_Raw records_:
-------------------------

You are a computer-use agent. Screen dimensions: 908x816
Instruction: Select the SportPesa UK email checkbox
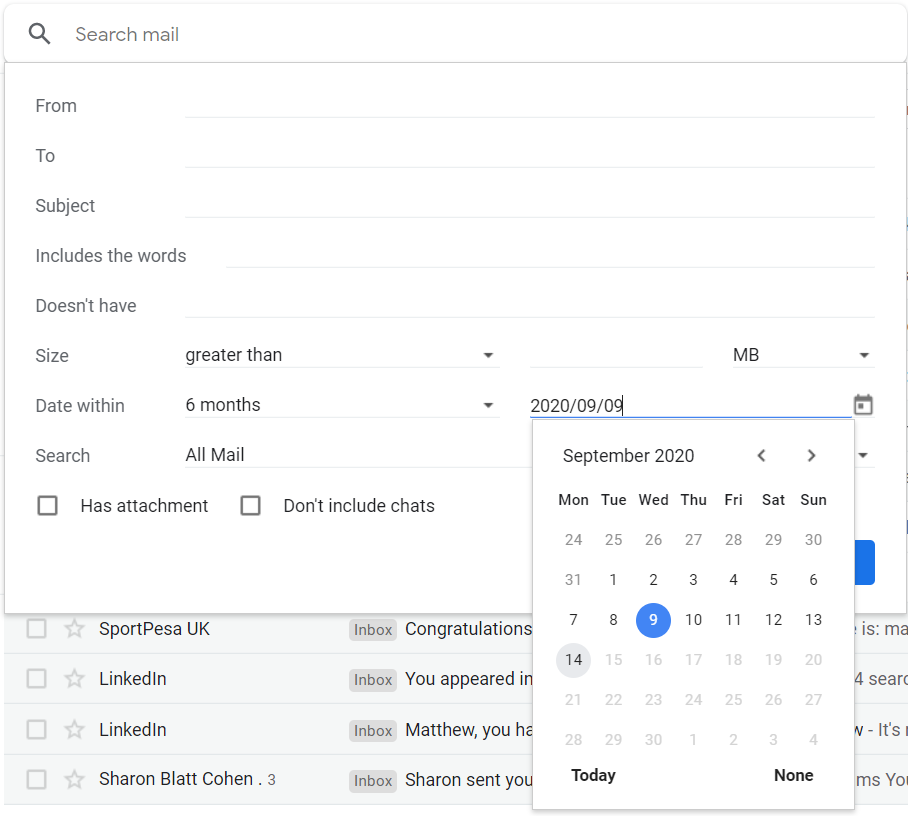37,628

-------------------------

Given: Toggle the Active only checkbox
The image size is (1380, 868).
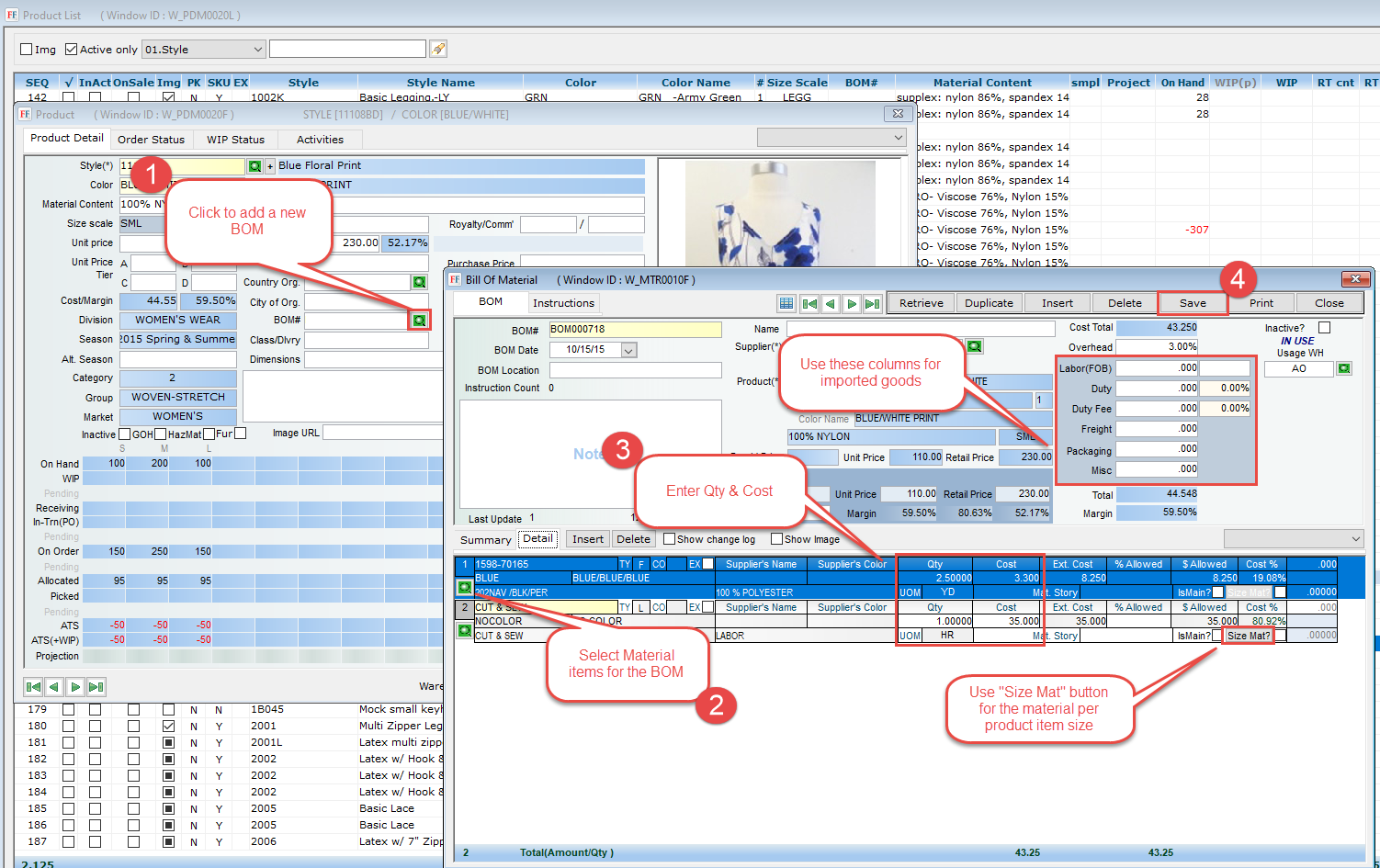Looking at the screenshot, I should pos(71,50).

-------------------------

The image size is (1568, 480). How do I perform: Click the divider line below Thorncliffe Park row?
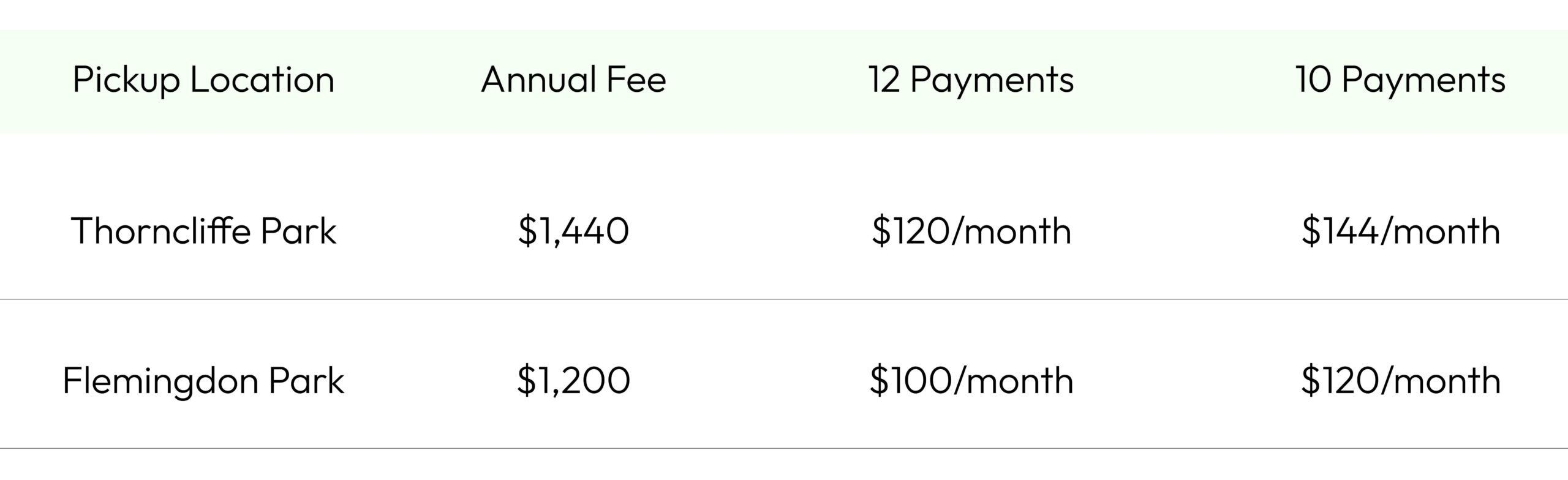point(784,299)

-------------------------

_Problem details_:
Gather each line of the records that contains the word "image". Case counts.

_Output of the task_:
The image size is (1380, 868).
The image size is (1568, 480). How do I perform: Click the divider line below Thorncliffe Park row?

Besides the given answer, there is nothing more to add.